Acreditamos que casais maduros, que vivem relacionamentos saudáveis, possuem conflitos, mas estejam dispostos a se encontrar e terem uma conversa assertiva que resolva a questão, mesmo que a resolução seja o término (afinal, ninguém é obrigado a amar ninguém!).

O problema é que a maioria da sociedade aderiu à liquidez baumaniana, e tal maturidade tornou-se cada vez mais rara.

Assim, terminamos por mensagem, bloqueamos das redes sociais, não atendemos ligações e simplesmente “fingimos” que aquela relação não aconteceu, se já não nos satisfazemos mais com ela. E não importa como a outra pessoa, que por vezes nem sabe as motivações dessas ações, vá se sentir, pois o que importa é a satisfação do nosso desejo.

Todavia, um outro ponto surge nos debates e precisa ser aqui colocado. Às vezes o término por mensagens é na verdade uma estratégia de defesa e não de imaturidade. Em relacionamentos abusivos ou violentos, por exemplo, ficar cara a cara com aquele que abusa pode ser bem perigoso.

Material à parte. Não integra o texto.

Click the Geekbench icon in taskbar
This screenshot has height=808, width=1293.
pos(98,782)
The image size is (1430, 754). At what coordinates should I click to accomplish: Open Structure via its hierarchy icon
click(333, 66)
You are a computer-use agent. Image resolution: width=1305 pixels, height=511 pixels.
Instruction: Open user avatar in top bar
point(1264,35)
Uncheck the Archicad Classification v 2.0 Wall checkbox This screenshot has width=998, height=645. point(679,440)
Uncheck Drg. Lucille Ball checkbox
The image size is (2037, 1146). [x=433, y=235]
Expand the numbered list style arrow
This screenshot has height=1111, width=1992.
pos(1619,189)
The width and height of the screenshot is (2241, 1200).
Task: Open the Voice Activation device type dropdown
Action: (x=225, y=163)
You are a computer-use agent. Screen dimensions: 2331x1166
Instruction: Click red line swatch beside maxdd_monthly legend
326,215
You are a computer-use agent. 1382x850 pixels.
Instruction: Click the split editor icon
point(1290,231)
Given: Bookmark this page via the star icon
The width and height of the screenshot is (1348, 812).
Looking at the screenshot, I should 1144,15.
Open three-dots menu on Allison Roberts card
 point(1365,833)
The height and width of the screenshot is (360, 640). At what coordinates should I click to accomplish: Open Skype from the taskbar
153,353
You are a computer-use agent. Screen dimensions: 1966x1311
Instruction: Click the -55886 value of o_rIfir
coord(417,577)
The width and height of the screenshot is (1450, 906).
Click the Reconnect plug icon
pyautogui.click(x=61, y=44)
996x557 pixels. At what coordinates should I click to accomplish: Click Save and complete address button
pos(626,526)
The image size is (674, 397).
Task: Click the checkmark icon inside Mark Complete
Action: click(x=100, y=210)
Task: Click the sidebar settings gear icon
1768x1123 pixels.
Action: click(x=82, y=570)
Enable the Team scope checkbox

As mensagens podem evitar uma violência psicológica ou moral onde a pessoa que não aceite o término manipule a outra para que ele não ocorra. “Ele me disse que se mataria se eu terminasse com ele. Acabei não tendo coragem”, foi uma das frases que eu já ouvi no consultório.

Ou no pior cenário podemos ter a perda de uma vida.

O fato é: o fim sempre dói. Quando as pessoas iniciam seus relacionamentos elas acreditam que aquilo vai dar certo. Portanto, quando ele acaba, as expectativas que se construíram antes e durante pelas partes se esvaem e isso é frustrante para os que estão envolvidos.

Compreender isso é importante! Pois nos faz entender que não só nós sofremos, mas o outro também, e a dor do outro é tão importante quanto a nossa.

Este texto não traduz, necessariamente, a opinião de A Gazeta.